Revise the listing below by substituting "interface agent" for each occurrence of "GUI agent", and reproduce it otherwise unchanged.

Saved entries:

........

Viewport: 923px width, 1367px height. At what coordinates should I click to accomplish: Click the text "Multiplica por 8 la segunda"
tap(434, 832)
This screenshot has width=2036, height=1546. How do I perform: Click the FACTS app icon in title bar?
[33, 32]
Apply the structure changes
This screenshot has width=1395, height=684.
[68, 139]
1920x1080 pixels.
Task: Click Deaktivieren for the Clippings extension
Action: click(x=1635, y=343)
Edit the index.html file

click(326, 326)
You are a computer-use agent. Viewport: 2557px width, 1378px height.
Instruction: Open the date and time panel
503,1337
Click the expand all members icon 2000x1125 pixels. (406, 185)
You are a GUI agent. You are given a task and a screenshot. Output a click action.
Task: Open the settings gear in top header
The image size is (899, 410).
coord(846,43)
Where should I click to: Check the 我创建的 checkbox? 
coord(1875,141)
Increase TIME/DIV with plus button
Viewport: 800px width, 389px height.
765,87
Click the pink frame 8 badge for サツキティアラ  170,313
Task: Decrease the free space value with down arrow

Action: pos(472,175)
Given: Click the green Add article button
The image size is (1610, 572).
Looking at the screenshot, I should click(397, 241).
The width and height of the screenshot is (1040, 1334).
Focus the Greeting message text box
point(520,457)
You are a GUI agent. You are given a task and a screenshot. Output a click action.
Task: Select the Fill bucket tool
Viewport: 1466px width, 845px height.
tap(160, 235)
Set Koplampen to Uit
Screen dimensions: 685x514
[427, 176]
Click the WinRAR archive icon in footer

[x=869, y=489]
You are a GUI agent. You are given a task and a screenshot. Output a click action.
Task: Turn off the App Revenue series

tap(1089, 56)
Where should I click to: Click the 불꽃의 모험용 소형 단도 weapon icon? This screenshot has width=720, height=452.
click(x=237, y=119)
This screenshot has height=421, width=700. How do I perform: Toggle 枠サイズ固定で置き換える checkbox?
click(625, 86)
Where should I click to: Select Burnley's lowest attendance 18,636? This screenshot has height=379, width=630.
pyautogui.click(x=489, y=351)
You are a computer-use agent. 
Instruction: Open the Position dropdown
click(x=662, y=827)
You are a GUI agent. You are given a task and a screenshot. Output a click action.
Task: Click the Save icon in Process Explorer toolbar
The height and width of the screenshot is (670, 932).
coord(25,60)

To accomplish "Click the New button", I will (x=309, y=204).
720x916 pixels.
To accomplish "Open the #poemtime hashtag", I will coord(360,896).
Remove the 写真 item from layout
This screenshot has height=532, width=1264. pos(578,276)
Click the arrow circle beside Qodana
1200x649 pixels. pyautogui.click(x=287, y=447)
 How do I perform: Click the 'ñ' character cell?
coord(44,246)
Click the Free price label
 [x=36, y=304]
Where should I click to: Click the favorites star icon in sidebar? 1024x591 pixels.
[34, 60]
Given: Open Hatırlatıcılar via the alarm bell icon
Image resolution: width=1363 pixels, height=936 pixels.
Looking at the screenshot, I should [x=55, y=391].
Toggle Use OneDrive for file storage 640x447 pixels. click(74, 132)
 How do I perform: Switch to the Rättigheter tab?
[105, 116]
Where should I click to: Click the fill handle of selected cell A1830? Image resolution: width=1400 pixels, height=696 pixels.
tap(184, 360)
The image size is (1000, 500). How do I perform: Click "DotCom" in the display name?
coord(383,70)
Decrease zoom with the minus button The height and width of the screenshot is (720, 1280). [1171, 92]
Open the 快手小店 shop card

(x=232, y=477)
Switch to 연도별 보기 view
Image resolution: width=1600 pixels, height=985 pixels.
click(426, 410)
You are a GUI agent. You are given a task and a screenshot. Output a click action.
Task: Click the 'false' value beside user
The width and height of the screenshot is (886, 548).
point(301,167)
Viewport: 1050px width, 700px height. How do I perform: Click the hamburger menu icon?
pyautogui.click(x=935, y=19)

........

Response below:
Viewport: 923px width, 1367px height. At what coordinates should I click to accomplish: Click the text "Multiplica por 8 la segunda"
tap(434, 832)
This screenshot has width=2036, height=1546. How do I perform: Click the FACTS app icon in title bar?
[33, 32]
Apply the structure changes
This screenshot has width=1395, height=684.
[68, 139]
1920x1080 pixels.
Task: Click Deaktivieren for the Clippings extension
Action: click(x=1635, y=343)
Edit the index.html file

click(326, 326)
You are a computer-use agent. Viewport: 2557px width, 1378px height.
Instruction: Open the date and time panel
503,1337
Click the expand all members icon 2000x1125 pixels. (406, 185)
You are a interface agent. You are given a task and a screenshot. Output a click action.
Task: Open the settings gear in top header
The image size is (899, 410).
coord(846,43)
Where should I click to: Check the 我创建的 checkbox? 
coord(1875,141)
Increase TIME/DIV with plus button
Viewport: 800px width, 389px height.
765,87
Click the pink frame 8 badge for サツキティアラ  170,313
Task: Decrease the free space value with down arrow

Action: pos(472,175)
Given: Click the green Add article button
The image size is (1610, 572).
Looking at the screenshot, I should click(397, 241).
The width and height of the screenshot is (1040, 1334).
Focus the Greeting message text box
point(520,457)
You are a interface agent. You are given a task and a screenshot. Output a click action.
Task: Select the Fill bucket tool
Viewport: 1466px width, 845px height.
tap(160, 235)
Set Koplampen to Uit
Screen dimensions: 685x514
[427, 176]
Click the WinRAR archive icon in footer

[x=869, y=489]
You are a interface agent. You are given a task and a screenshot. Output a click action.
Task: Turn off the App Revenue series

tap(1089, 56)
Where should I click to: Click the 불꽃의 모험용 소형 단도 weapon icon? This screenshot has width=720, height=452.
click(x=237, y=119)
This screenshot has height=421, width=700. How do I perform: Toggle 枠サイズ固定で置き換える checkbox?
click(625, 86)
Where should I click to: Select Burnley's lowest attendance 18,636? This screenshot has height=379, width=630.
pyautogui.click(x=489, y=351)
You are a computer-use agent. 
Instruction: Open the Position dropdown
click(x=662, y=827)
You are a interface agent. You are given a task and a screenshot. Output a click action.
Task: Click the Save icon in Process Explorer toolbar
The height and width of the screenshot is (670, 932).
coord(25,60)

To accomplish "Click the New button", I will (x=309, y=204).
720x916 pixels.
To accomplish "Open the #poemtime hashtag", I will coord(360,896).
Remove the 写真 item from layout
This screenshot has height=532, width=1264. pos(578,276)
Click the arrow circle beside Qodana
1200x649 pixels. pyautogui.click(x=287, y=447)
 How do I perform: Click the 'ñ' character cell?
coord(44,246)
Click the Free price label
 [x=36, y=304]
Where should I click to: Click the favorites star icon in sidebar? 1024x591 pixels.
[34, 60]
Given: Open Hatırlatıcılar via the alarm bell icon
Image resolution: width=1363 pixels, height=936 pixels.
Looking at the screenshot, I should [x=55, y=391].
Toggle Use OneDrive for file storage 640x447 pixels. click(74, 132)
 How do I perform: Switch to the Rättigheter tab?
[105, 116]
Where should I click to: Click the fill handle of selected cell A1830? Image resolution: width=1400 pixels, height=696 pixels.
tap(184, 360)
The image size is (1000, 500). How do I perform: Click "DotCom" in the display name?
coord(383,70)
Decrease zoom with the minus button The height and width of the screenshot is (720, 1280). [1171, 92]
Open the 快手小店 shop card

(x=232, y=477)
Switch to 연도별 보기 view
Image resolution: width=1600 pixels, height=985 pixels.
click(426, 410)
You are a interface agent. You are given a task and a screenshot. Output a click action.
Task: Click the 'false' value beside user
The width and height of the screenshot is (886, 548).
point(301,167)
Viewport: 1050px width, 700px height. How do I perform: Click the hamburger menu icon?
pyautogui.click(x=935, y=19)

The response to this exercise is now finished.